# Best Perch Tactic



## CountryKat (Apr 5, 2004)

I am stuck on shore and was curious to what everyones best perch tactics were. I will be doing a lot more perch and walleye fishing this year due to time available. I was considering using nightcrawlers and just fishing the bottom. Should I use the needle to blow up the worm a little to keep it off the bottom? OR. Should I spend my time throwing a jig and minnow?


----------



## elyfishingmaster (Sep 3, 2004)

when me and my dad go fishing we ussaly just use a spreader or a crappie rig with minnows or sometimes nightcrawlers.


----------



## Shortdrift (Apr 5, 2004)

When fishing from shore I always used a sinker with two droppers above it. One dropper about15" above the sinker baited with worm and another above that using a double hooked minnow. If I didn't have to cast too far, I would use a very light sinker and single hook the minnow through the lips or under the dorsal. I use to cast from shore with 2" twister tails and jig combo also.
Sometimes added a minnow to the rig also.


----------



## smallieguy (Apr 7, 2004)

On Pymi its a perch colored crankbait..........them things is
cannibals    
sorry I couldn't help myself.  






No Mass


----------



## atrkyhntr (May 31, 2004)

Finding some quality shoreline fishing will be hard to do with all the gobies that are in close to shore.. those things are very territorial and hit anything tossed close to them...
If things change concerning gobies then minnows will serve you better then nightcrawler 10 fold...


----------



## papaperch (Apr 12, 2004)

This time of year March to end of April try and find a lake with a 15 ' to 20 ' depth reachable from shore.
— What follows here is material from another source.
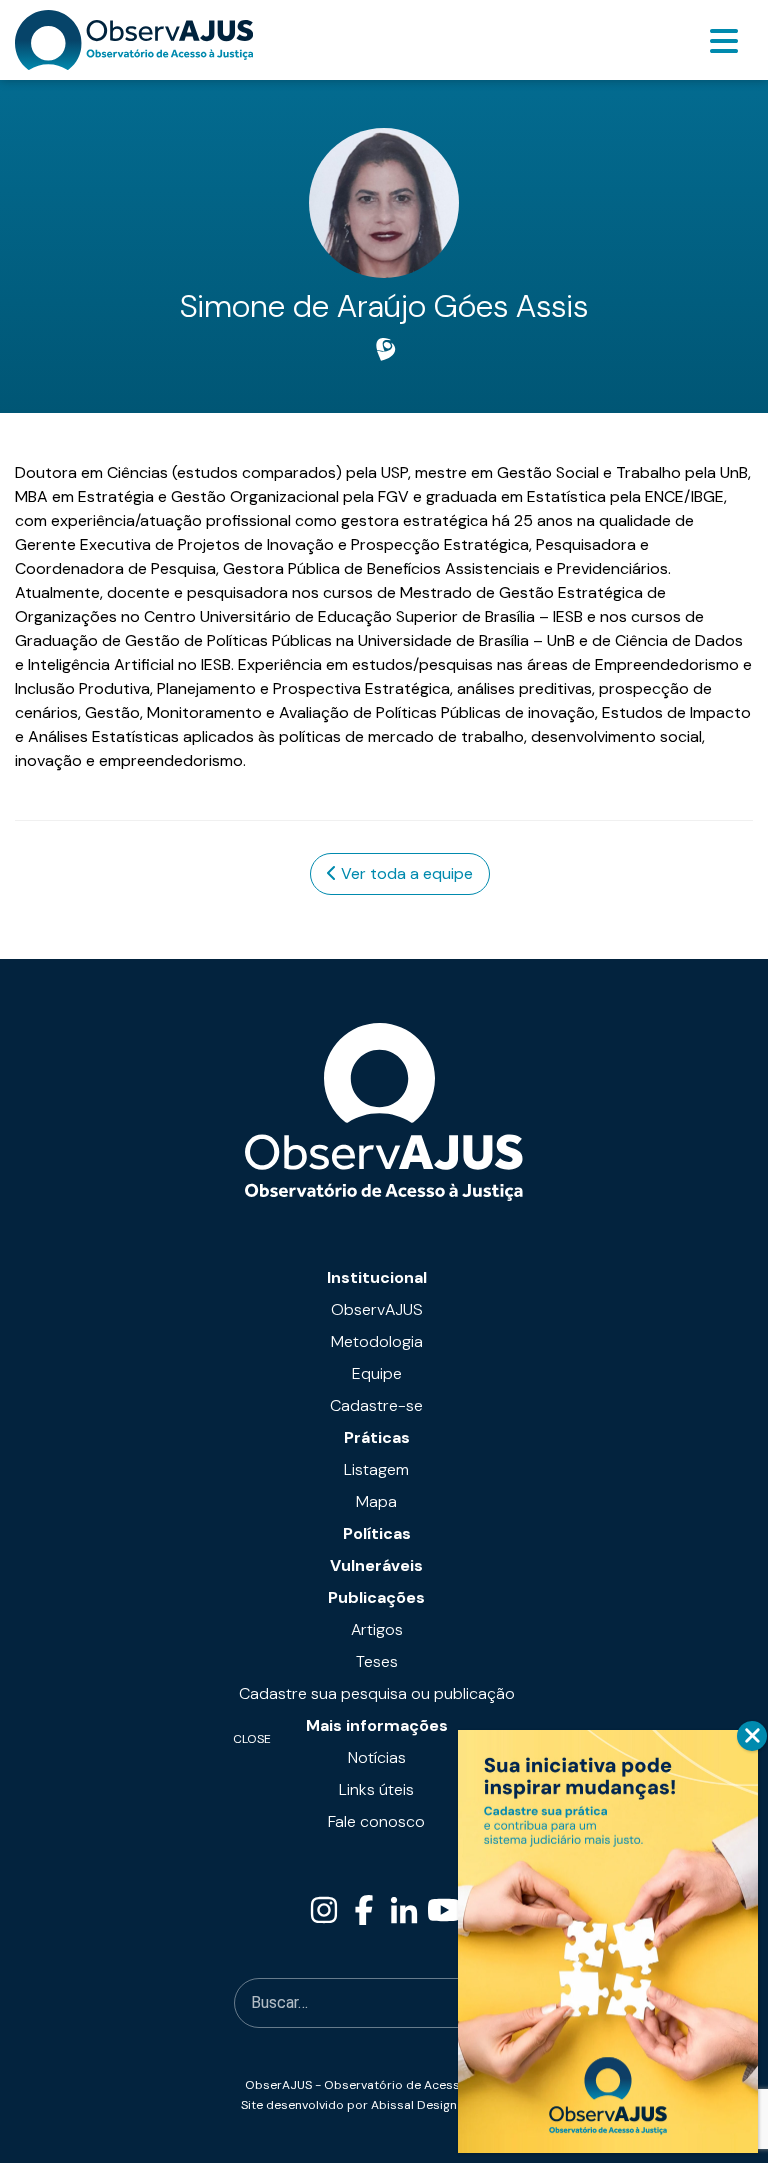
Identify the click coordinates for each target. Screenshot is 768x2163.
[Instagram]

Boat would be better but you said you were shore bound. Use slip bobbers as close to bottom you can get without snagging. On one of your lines keep a small crawler, about as long as your little finger and 1/8 " thick is perfect use with a # 6 aberdeen, do not bunch up on hook , just hook once thru head. This will catch most of your perch. On the other line use wax worm and pinmin or a live minnow . This rig will add a few that ignore the worm. This rig and technique has yielded me catches in inland lakes that looks like I fished Erie. A very few fishermen who witnessed me coming off of Liberty Lake in Girard when it was opened always shook their heads and said " I cant believe those perch came out of here ". Redworms will work also but not as effective as those " baby nights " By the way they are also a top notch trout bait. We used to wholesale them to Pennsylvania bait shops.


----------



## Shortdrift (Apr 5, 2004)

I have found that the gobi isn't in the area when there are jumbo perch around. Also found jumbo's burping up the gobi when I get them to the surface. The very end of the rock wall (East wall) on the Huron River can
be dynamite as the jumbo perch move in to spawn. People fishing off the wall do better than the boat fisherman in that area. The minnow does not have to be alive when they are feeding which is why I double hook them when casting out with a sinker.


----------



## Bassy (Apr 9, 2004)

Papaperch, what it a # 6 aberdeen? Pleasant Hill Lake has some nice perch in it and I would like to give this a try. Thanks
Bassy


----------